Adds the end-to-end pipeline that mines unwritten coding rules out of this project's GitLab MR review history and renders them as Nexedi-style docs/coding-rules/*.md pages — both reviewable by humans and loadable as context by coding agents (Claude Code, Cursor, Aider, Codex). AGENTS.md at the root points every such agent at the docs.
Harvesting (tools/harvest-mr-rules/)
download.py + fetch_single_comment_batch.py Fetch every merged and closed MR's review threads from lab.nexedi.com via the GitLab REST API into a local SQLite corpus (~10 MB, gitignored). Includes per-discussion diff_hunks, resolved-state, reviewer authors, and the linked notes. Resumable via checkpoint table.
schema.sql + filter.sql
Corpus schema + an interesting_discussions view that gates on
minimum-length human comments with a reviewer participating.
scopes.py Maps a rule's path-scope to an output area-file (slapos/recipe/ → recipe.md, software/rapid-cdn/ → rapid-cdn.md, …).
Curation skills (.claude/skills/)
extract-mr-rules/ Walks a batch of discussions and saves candidates.jsonl entries (rule + rationale + evidence + scope). SKILL.md briefs the agent on the extraction protocol; save_candidate.py / fetch_batch.py do the DB work.
dedupe-rules/ Clusters near-duplicates with simple TF-IDF, asks the agent to decide merge / keep-separate / subsume per pair, then runs promote.py to apply the promotion threshold (≥2 reviewers OR ≥3 MRs → promoted; else soft).
attach-examples/
Enriches rules.jsonl with a one-line title, a Bad code snippet
(extracted verbatim from the source discussion's diff_hunk, re-
anchored against position_new_line so GitLab's preview-truncated
hunks line up), and a Good code snippet (extracted verbatim from
git show origin/master:, anchor-matched against the Bad's
first non-blank line with a line-range fallback). No LLM. Files
deleted on master → examples_status: needs-curation.

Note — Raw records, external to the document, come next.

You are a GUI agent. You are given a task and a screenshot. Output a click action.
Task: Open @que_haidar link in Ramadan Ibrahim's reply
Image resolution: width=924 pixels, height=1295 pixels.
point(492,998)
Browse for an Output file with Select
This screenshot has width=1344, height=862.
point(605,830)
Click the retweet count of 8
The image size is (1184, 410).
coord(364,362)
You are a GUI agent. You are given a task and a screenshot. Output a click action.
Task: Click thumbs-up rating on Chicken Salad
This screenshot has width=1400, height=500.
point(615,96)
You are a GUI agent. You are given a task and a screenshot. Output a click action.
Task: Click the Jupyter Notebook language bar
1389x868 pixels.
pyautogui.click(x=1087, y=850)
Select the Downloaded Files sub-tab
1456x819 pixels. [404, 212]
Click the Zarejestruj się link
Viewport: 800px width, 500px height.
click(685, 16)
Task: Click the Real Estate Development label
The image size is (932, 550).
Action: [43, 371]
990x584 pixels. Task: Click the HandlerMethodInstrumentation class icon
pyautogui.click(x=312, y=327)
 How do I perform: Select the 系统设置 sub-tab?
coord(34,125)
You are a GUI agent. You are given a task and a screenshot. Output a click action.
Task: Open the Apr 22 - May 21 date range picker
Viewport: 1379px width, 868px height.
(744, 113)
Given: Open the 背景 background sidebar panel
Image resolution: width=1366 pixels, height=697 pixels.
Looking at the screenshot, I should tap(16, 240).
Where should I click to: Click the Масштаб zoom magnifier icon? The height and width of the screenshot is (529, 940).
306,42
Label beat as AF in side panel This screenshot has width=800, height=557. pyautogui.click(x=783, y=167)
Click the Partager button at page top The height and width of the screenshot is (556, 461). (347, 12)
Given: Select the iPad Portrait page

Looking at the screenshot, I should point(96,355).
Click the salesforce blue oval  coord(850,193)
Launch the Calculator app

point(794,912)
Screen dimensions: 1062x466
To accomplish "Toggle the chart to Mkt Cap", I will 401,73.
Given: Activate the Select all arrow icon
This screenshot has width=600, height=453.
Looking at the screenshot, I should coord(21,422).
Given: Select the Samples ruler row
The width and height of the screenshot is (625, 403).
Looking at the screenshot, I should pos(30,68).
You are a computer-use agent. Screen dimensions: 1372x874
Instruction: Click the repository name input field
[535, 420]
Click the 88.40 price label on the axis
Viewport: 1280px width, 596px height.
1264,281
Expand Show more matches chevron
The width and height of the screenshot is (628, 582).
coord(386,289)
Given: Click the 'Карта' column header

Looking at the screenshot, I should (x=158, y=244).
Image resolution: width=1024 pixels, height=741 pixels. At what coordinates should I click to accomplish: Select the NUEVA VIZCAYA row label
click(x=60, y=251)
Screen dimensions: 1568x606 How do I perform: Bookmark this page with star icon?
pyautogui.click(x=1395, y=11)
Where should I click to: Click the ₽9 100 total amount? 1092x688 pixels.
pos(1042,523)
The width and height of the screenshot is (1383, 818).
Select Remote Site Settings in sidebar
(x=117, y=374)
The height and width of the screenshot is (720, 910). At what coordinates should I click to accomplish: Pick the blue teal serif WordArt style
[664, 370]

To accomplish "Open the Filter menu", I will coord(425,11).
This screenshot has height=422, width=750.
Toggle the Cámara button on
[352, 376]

place-rules/ Renders rules.jsonl into docs/coding-rules/*.md as per-rule H3 sections with a TOC table at the top of each area file. Each section: title + metadata strip + description + Bad fenced block + Good fenced block + Why-this-rule rationale + Evidence URL list. INDEX.md preamble (between META-RULES BEGIN/END markers) is preserved across regenerations so the hand-edited meta-rules summary survives.
Pre-commit hook (.claude/hooks/ + tools/check-coding-rules/)
Spawns claude -p with the staged diff plus the area-relevant rule
files; warns on the commit if the diff appears to violate a rule.
Warn-only by default; CODING_RULES_BLOCK=1 makes it fatal. Skippable
with CODING_RULES_SKIP=1. Installed both as a git pre-commit hook
(terminal commits) and as a Claude Code PreToolUse(Bash) hook
registered in .claude/settings.json.
Re-running the pipeline
download.py refreshes the corpus → /extract-mr-rules walks new discussions → /dedupe-rules promotes → /attach-examples re-attaches Bad/Good snippets → /place-rules regenerates the docs. Rule IDs are sticky once allocated; existing rules survive a re-run unchanged.